SET TASK: In the entries below, change "GUI agent" to "interface agent" wherever it occurs and reproduce the entries with nothing else altered.

PROVIDED ENTRIES:
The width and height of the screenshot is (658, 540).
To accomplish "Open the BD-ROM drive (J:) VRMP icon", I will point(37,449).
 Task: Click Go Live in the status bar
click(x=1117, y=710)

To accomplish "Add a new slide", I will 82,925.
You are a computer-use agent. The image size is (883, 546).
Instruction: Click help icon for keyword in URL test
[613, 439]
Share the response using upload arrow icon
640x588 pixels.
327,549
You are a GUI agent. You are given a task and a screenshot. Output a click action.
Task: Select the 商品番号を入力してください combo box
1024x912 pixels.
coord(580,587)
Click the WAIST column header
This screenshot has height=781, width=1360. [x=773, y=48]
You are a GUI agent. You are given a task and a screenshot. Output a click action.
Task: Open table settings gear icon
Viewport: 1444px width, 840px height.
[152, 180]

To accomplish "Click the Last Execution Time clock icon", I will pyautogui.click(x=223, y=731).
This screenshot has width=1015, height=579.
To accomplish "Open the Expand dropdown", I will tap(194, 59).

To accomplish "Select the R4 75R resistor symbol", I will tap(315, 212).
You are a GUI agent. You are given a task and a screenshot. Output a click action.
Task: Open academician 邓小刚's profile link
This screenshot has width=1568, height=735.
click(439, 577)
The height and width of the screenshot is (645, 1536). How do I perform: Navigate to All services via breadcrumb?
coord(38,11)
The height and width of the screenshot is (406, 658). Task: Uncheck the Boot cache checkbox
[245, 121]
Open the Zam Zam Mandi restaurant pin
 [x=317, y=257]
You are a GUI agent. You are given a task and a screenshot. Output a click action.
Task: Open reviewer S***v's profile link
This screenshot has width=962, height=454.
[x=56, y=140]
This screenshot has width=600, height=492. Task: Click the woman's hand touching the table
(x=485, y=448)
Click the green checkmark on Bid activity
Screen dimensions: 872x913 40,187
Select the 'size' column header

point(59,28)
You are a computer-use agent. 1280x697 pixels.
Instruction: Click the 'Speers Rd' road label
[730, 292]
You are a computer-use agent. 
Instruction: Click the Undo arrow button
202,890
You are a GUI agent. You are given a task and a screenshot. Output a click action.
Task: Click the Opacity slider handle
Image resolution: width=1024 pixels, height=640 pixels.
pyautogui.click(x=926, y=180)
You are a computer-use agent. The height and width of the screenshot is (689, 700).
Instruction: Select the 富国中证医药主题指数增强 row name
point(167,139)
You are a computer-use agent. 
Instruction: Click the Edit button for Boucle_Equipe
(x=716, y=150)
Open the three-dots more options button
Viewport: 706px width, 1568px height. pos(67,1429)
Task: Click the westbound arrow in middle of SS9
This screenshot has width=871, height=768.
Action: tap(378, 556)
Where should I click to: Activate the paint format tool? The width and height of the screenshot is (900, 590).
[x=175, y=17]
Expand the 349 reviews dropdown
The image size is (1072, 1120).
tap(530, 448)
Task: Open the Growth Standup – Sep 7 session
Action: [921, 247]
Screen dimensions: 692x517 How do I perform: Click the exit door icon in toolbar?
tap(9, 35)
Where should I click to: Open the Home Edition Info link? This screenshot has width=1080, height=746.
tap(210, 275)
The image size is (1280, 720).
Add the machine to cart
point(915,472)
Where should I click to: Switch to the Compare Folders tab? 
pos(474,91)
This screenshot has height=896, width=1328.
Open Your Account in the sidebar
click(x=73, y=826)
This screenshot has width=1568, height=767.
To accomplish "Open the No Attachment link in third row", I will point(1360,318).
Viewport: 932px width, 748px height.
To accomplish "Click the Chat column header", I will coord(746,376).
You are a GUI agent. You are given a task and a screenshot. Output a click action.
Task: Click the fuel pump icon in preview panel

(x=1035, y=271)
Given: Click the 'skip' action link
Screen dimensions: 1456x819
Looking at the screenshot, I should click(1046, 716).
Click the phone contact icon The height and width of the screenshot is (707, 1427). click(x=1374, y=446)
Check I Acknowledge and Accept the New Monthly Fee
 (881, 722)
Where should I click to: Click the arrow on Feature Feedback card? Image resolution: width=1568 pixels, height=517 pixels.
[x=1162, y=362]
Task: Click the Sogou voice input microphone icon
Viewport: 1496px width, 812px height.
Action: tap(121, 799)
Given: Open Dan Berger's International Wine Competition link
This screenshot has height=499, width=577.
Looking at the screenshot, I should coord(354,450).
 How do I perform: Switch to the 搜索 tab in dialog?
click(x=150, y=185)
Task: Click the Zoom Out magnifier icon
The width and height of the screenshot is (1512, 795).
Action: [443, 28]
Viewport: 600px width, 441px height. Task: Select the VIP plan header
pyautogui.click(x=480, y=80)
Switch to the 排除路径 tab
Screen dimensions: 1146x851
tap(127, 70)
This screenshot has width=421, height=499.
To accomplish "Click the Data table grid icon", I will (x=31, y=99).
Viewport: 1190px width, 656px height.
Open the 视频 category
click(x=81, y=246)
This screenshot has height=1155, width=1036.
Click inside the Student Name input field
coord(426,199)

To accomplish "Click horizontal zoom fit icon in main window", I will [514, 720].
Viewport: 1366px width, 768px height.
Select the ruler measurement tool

REPLY TO THE EXERCISE:
The width and height of the screenshot is (658, 540).
To accomplish "Open the BD-ROM drive (J:) VRMP icon", I will point(37,449).
 Task: Click Go Live in the status bar
click(x=1117, y=710)

To accomplish "Add a new slide", I will 82,925.
You are a computer-use agent. The image size is (883, 546).
Instruction: Click help icon for keyword in URL test
[613, 439]
Share the response using upload arrow icon
640x588 pixels.
327,549
You are a interface agent. You are given a task and a screenshot. Output a click action.
Task: Select the 商品番号を入力してください combo box
1024x912 pixels.
coord(580,587)
Click the WAIST column header
This screenshot has height=781, width=1360. [x=773, y=48]
You are a interface agent. You are given a task and a screenshot. Output a click action.
Task: Open table settings gear icon
Viewport: 1444px width, 840px height.
[152, 180]

To accomplish "Click the Last Execution Time clock icon", I will pyautogui.click(x=223, y=731).
This screenshot has width=1015, height=579.
To accomplish "Open the Expand dropdown", I will tap(194, 59).

To accomplish "Select the R4 75R resistor symbol", I will tap(315, 212).
You are a interface agent. You are given a task and a screenshot. Output a click action.
Task: Open academician 邓小刚's profile link
This screenshot has width=1568, height=735.
click(439, 577)
The height and width of the screenshot is (645, 1536). How do I perform: Navigate to All services via breadcrumb?
coord(38,11)
The height and width of the screenshot is (406, 658). Task: Uncheck the Boot cache checkbox
[245, 121]
Open the Zam Zam Mandi restaurant pin
 [x=317, y=257]
You are a interface agent. You are given a task and a screenshot. Output a click action.
Task: Open reviewer S***v's profile link
This screenshot has width=962, height=454.
[x=56, y=140]
This screenshot has width=600, height=492. Task: Click the woman's hand touching the table
(x=485, y=448)
Click the green checkmark on Bid activity
Screen dimensions: 872x913 40,187
Select the 'size' column header

point(59,28)
You are a computer-use agent. 1280x697 pixels.
Instruction: Click the 'Speers Rd' road label
[730, 292]
You are a computer-use agent. 
Instruction: Click the Undo arrow button
202,890
You are a interface agent. You are given a task and a screenshot. Output a click action.
Task: Click the Opacity slider handle
Image resolution: width=1024 pixels, height=640 pixels.
pyautogui.click(x=926, y=180)
You are a computer-use agent. The height and width of the screenshot is (689, 700).
Instruction: Select the 富国中证医药主题指数增强 row name
point(167,139)
You are a computer-use agent. 
Instruction: Click the Edit button for Boucle_Equipe
(x=716, y=150)
Open the three-dots more options button
Viewport: 706px width, 1568px height. pos(67,1429)
Task: Click the westbound arrow in middle of SS9
This screenshot has width=871, height=768.
Action: tap(378, 556)
Where should I click to: Activate the paint format tool? The width and height of the screenshot is (900, 590).
[x=175, y=17]
Expand the 349 reviews dropdown
The image size is (1072, 1120).
tap(530, 448)
Task: Open the Growth Standup – Sep 7 session
Action: [921, 247]
Screen dimensions: 692x517 How do I perform: Click the exit door icon in toolbar?
tap(9, 35)
Where should I click to: Open the Home Edition Info link? This screenshot has width=1080, height=746.
tap(210, 275)
The image size is (1280, 720).
Add the machine to cart
point(915,472)
Where should I click to: Switch to the Compare Folders tab? 
pos(474,91)
This screenshot has height=896, width=1328.
Open Your Account in the sidebar
click(x=73, y=826)
This screenshot has width=1568, height=767.
To accomplish "Open the No Attachment link in third row", I will point(1360,318).
Viewport: 932px width, 748px height.
To accomplish "Click the Chat column header", I will coord(746,376).
You are a interface agent. You are given a task and a screenshot. Output a click action.
Task: Click the fuel pump icon in preview panel

(x=1035, y=271)
Given: Click the 'skip' action link
Screen dimensions: 1456x819
Looking at the screenshot, I should click(1046, 716).
Click the phone contact icon The height and width of the screenshot is (707, 1427). click(x=1374, y=446)
Check I Acknowledge and Accept the New Monthly Fee
 (881, 722)
Where should I click to: Click the arrow on Feature Feedback card? Image resolution: width=1568 pixels, height=517 pixels.
[x=1162, y=362]
Task: Click the Sogou voice input microphone icon
Viewport: 1496px width, 812px height.
Action: tap(121, 799)
Given: Open Dan Berger's International Wine Competition link
This screenshot has height=499, width=577.
Looking at the screenshot, I should coord(354,450).
 How do I perform: Switch to the 搜索 tab in dialog?
click(x=150, y=185)
Task: Click the Zoom Out magnifier icon
The width and height of the screenshot is (1512, 795).
Action: [443, 28]
Viewport: 600px width, 441px height. Task: Select the VIP plan header
pyautogui.click(x=480, y=80)
Switch to the 排除路径 tab
Screen dimensions: 1146x851
tap(127, 70)
This screenshot has width=421, height=499.
To accomplish "Click the Data table grid icon", I will (x=31, y=99).
Viewport: 1190px width, 656px height.
Open the 视频 category
click(x=81, y=246)
This screenshot has height=1155, width=1036.
Click inside the Student Name input field
coord(426,199)

To accomplish "Click horizontal zoom fit icon in main window", I will [514, 720].
Viewport: 1366px width, 768px height.
Select the ruler measurement tool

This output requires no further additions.